**Énoncé 1:** Recopiez le débat parlementaire entre « Pour notre part, nous » et « garde des sceaux. » inclus, en échangeant « charges fortes » contre « indices graves ».
**Énoncé 2:** Reprenez le débat parlementaire là où il s'interrompt et poursuivez-le.

Le juge instruit à charge et à décharge !

M. Patrick Devedjian.

... il ne fait rien d'autre que de soutenir la philosophie de l'amendement proposé par

M. Balladur.

M. Michel Hunault.

Très bien !

M. le président.

Quel est l'avis de la commission ?

Mme Christine Lazerges, rapporteur.

Cet amendement, en réalité, n'est pas très différent de ce que propose le projet de loi. Celui-ci prévoit un témoin assisté qui peut le rester jusqu'à la fin de l'instruction. Un acte de mise en examen n'est nécessaire qu'au moment de la clôture de l'instruction s'il y a des charges suffisantes.

Si d'aventure un contrôle judiciaire ou une détention provisoire sont nécessaires, il faudra une mise en examen, ce que prévoit bien M. Balladur mais en substituant à l'expression « mise en examen » celle de « mise en accusation ».

M. Patrick Devedjian.

Il s'agit bien de cela !

Mme Christine Lazerges, rapporteur.

C'est beaucoup plus grave ! L'expression est plus lourde à porter. Mise en accusation : que restera-t-il de la présomption d'innocence ? Il n'y a qu'une différence, c'est que, lorsqu'il y a mise en accusation, selon votre proposition, monsieur Balladur, c'est un tribunal collégial, une chambre des libertés collégiale qui statuera.

M. Edouard Balladur.

C'est important !

M. Michel Hunault.

Essentiel même !

Mme Christine Lazerges, rapporteur.

Alors, ne dites pas : supprimons la mise en examen. Dites : nous demandons la collégialité pour le placement en détention provisoire. C'est ça l'honnêteté ! Vous demandez la collégialité pour le placement en détention provisoire mais la situation de mise en examen que vous prévoyez est identique à ce qu'elle est, aujourd'hui.

Pour notre part, nous souhaitons vivement que ne soient mises en examen que des personnes sur lesquelles pèsent des charges fortes nécessitant un contrôle judiciaire ou une mise en détention provisoire.

M. Patrick Devedjian.

Vous ne répondez pas sur la mise en examen des non détenus !

M. le président.

Quel est l'avis du Gouvernement ?

Mme la garde des sceaux.

**Extrait de données:**

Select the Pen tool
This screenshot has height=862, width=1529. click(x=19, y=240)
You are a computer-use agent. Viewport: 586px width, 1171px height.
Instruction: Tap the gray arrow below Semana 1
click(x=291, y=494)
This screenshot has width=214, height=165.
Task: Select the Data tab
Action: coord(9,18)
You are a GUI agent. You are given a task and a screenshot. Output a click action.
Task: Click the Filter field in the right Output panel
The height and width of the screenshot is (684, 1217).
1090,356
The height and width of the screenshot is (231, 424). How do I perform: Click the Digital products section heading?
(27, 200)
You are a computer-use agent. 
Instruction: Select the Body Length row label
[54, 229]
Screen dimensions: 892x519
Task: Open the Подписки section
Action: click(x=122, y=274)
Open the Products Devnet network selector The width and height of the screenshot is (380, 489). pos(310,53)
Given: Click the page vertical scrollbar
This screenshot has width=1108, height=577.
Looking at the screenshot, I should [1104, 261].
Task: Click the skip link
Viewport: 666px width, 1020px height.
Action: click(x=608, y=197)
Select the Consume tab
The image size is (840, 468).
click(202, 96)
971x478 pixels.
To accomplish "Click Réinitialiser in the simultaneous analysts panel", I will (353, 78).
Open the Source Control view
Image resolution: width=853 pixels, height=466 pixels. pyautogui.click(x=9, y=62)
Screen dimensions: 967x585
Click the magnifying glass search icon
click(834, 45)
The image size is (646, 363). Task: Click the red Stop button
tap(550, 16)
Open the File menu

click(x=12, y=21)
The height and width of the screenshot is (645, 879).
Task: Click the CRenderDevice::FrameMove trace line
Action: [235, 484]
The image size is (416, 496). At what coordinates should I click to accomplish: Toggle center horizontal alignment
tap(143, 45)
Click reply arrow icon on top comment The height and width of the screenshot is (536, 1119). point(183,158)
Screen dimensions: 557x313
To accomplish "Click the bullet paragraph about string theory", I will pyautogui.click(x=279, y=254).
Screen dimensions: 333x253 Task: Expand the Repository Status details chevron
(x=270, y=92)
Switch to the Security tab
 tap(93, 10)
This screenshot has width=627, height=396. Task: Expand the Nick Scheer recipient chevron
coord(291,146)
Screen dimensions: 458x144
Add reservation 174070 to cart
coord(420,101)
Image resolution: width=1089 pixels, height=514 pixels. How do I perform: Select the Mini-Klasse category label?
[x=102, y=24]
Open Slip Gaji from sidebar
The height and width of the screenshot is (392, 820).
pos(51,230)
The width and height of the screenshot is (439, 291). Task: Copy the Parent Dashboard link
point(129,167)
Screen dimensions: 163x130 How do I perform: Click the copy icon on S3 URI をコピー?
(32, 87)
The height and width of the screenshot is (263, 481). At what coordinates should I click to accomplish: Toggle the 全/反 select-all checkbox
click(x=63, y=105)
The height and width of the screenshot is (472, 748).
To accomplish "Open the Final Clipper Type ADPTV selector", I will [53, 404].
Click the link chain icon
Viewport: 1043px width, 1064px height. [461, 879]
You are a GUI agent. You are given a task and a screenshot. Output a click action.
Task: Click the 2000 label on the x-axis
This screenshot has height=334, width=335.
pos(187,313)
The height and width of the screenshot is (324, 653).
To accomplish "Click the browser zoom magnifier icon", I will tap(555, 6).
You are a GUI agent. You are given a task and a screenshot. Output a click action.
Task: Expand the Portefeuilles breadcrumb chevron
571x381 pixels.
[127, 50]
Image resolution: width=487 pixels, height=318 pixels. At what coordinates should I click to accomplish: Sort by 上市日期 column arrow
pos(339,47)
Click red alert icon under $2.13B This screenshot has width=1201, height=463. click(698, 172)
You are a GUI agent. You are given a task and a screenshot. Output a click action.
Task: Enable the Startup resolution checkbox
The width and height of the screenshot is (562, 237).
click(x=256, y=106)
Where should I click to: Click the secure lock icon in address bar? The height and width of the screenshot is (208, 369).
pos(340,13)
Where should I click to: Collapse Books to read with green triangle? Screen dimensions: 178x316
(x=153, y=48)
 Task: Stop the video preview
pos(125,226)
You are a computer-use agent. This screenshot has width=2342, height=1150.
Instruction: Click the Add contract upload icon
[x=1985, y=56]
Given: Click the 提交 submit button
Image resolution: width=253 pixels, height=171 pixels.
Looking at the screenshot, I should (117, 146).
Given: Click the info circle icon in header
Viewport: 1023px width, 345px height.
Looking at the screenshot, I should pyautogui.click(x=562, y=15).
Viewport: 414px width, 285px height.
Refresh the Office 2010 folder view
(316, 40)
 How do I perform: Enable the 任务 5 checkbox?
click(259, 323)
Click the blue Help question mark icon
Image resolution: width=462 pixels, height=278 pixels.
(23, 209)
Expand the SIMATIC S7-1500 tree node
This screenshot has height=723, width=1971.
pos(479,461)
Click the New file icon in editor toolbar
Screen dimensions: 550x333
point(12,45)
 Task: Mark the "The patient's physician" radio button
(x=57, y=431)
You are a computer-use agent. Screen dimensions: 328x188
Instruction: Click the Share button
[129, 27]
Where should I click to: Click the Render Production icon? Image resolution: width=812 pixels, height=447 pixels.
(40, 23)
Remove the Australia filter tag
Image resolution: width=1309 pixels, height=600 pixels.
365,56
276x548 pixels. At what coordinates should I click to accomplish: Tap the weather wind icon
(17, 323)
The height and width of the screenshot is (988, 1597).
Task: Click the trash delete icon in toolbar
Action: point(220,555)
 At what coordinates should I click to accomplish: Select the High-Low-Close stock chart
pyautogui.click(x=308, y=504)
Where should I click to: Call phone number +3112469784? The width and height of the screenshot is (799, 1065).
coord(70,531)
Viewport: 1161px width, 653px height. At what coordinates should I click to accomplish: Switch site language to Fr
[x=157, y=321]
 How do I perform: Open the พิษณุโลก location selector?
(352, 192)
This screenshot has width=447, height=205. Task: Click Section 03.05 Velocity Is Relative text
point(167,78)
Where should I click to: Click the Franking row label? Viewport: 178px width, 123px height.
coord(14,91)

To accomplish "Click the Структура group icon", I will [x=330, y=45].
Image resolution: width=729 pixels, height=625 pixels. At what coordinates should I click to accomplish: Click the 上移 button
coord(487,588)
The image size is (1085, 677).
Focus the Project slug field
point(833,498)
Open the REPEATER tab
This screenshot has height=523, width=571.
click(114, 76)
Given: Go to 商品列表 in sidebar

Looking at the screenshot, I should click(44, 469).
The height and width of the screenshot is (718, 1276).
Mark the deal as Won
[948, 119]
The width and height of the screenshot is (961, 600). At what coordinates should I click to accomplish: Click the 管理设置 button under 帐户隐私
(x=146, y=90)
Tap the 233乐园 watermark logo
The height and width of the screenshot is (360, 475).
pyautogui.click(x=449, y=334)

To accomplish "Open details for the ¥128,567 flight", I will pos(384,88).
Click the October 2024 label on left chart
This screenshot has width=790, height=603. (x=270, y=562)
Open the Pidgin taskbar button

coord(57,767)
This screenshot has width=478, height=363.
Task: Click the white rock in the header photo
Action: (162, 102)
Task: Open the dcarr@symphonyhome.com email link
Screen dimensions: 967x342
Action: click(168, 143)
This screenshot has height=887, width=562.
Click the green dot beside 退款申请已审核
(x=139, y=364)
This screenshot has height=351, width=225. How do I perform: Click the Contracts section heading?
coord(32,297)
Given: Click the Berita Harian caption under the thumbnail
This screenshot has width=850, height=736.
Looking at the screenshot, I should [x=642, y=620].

**Corrigé 1:**
Pour notre part, nous souhaitons vivement que ne soient mises en examen que des personnes sur lesquelles pèsent des indices graves nécessitant un contrôle judiciaire ou une mise en détention provisoire.

M. Patrick Devedjian.

Vous ne répondez pas sur la mise en examen des non détenus !

M. le président.

Quel est l'avis du Gouvernement ?

Mme la garde des sceaux.

**Corrigé 2:**
Comme Christine Lazerges, j'ai l'impression que les auteurs de l'amendement n'ont pas bien évalué les dispositions du projet de loi qui favorisent, c'est clair, la procédure de témoin assisté, pour limiter les mises en examen abusives, et qui modifient très profondément le régime de la détention provisoire, afin qu'elle devienne exceptionnelle et qu'elle ne soit prononcée par une juridiction impartiale que dans le cas où elle est indispensable.

Nous poursuivons donc les mêmes objectifs, messieurs, mais je pense que vos contre-propositions sont irréalistes parce qu'elles n'atteindront pas le but que vous recherchez.

Quand vous qualifiez de témoin la personne mise en cause, et que cette personne peut être tellement mise en cause qu'elle pourrait être placée en détention provisoire et qu'il faudra attendre la fin d'une information pour déclarer que cette personne est mise en accusation, je ne crois pas qu'ainsi vous protégez mieux la présomption d'innocence. Souvenons-nous de ce qu'a produit la transformation de la situation d'inculpé mis en examen.

C'était un progrès, c'est vrai, mais limité. Je ne crois pas qu'en changeant l'appellation de situations qui ne varient pas, on fasse beaucoup progresser la présomption d'innocence.

Je ne vois pas dès lors l'intérêt de qualifier de témoin toutes les personnes entendues par le juge d'instruction, en leur donnant à toutes le droit d'avoir un avocat, même si on ne leur reproche rien, et en permettant la détention provisoire ou le contrôle judiciaire de tous ces témoins. Je préfère le système que nous proposons, qui me paraît aller dans le même sens.

Le changement de terminologie, en vérité, ne trompera personne. Peut-être même aboutirait-il à ce que de véritables simples témoins soient pris pour des personnes suspectées par la justice, ce qui serait profondément dommageable, car nous aurions instillé un soupçon et nous n'aurions plus aucune procédure pour permettre à des personnes qui ne seraient pas mises en examen, qui n'auraient pas vocation à aller en détention provisoire, d'être entendues par un magistrat.

M. le président.

La parole est à Mme Bredin.

Mme Frédérique Bredin.

Nous nous sommes interrogés au cours de nos débats sur l'idée même qu'avait proposée certains d'une mise en examen motivée et susceptible d'appel. Et puis nous avons pensé que ce pourrait être un préjugement incompatible avec le principe que nous voulions défendre, c'est-à-dire la présomption d'innocence.

Nous nous sommes alors rendus aux arguments que viennent de développer Mme Lazerges et Mme la garde des sceaux sur l'intérêt de la solution proposée par le texte : revaloriser le statut du témoin assisté, inciter les juges à utiliser cette possibilité, rendre donc plus rares les cas de la mise en examen, puisqu'elle ne sera justifiée que dans les cas de détention provisoire ou de contrôle judiciaire, et surtout la faire intervenir plus tard dans la procédure.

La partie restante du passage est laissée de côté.